Written instead in a male voice, this protagonist is a lord of Magical Chaos (capital M, capital C), a demon-god who does what he wants when he wants to whom he wants, damn the consequences. The consequences are usually pretty dire, of course – these are gods we’re talking about after all. Harris invokes the entire canon of them, but this is not a Marvel Comic version of events (although you can be forgiven for hearing Tom Hiddleston’s voice as you read – hopefully he will be tapped to narrate the audiobook), so do not expect a Thor-Loki match-up.

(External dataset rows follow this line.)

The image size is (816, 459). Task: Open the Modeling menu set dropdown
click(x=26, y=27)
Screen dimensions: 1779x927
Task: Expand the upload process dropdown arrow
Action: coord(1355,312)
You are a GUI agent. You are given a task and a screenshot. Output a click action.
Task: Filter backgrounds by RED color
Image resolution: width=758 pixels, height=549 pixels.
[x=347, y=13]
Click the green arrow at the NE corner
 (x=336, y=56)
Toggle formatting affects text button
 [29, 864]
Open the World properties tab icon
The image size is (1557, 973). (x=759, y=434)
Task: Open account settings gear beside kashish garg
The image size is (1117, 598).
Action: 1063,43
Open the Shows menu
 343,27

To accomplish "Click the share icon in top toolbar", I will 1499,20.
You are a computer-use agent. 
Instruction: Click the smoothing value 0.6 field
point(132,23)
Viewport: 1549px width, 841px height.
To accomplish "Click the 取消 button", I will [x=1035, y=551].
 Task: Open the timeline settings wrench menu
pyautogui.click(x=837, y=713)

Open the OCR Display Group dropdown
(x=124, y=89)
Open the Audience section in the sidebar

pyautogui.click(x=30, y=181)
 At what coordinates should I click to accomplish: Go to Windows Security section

In this version Odin and Loki are the brothers (in a sense) and Thor is just another god whom Loki does not trust (the feeling is mutual). Harris’ Loki experiences a few twinges of conscience (he’d say he doesn’t have “feelings”), and while they are not enough to completely redeem him, they do give him one more layer of complexity than a lord of Chaos might wish to have.

Loki’s adventures are entertaining, his perspective a bit warped and his description of the other gods hilariously contemporary (for example “Honin – the Silent. Never shuts up.”) The story is indeed epic, and the setting is deliberately vague – it could be at the beginning of time, it could be some decades ago, it could be in the not-too-distant future.

The tone is quite current although the time-span covered is apparently several ages – gods live a long time it seems, but time passes quickly for them. That is a lot of ground to cover in a normal-sized novel but the pace is almost dizzyingly fast – perfect then, for a trickster god who loves to keep his fans guessing.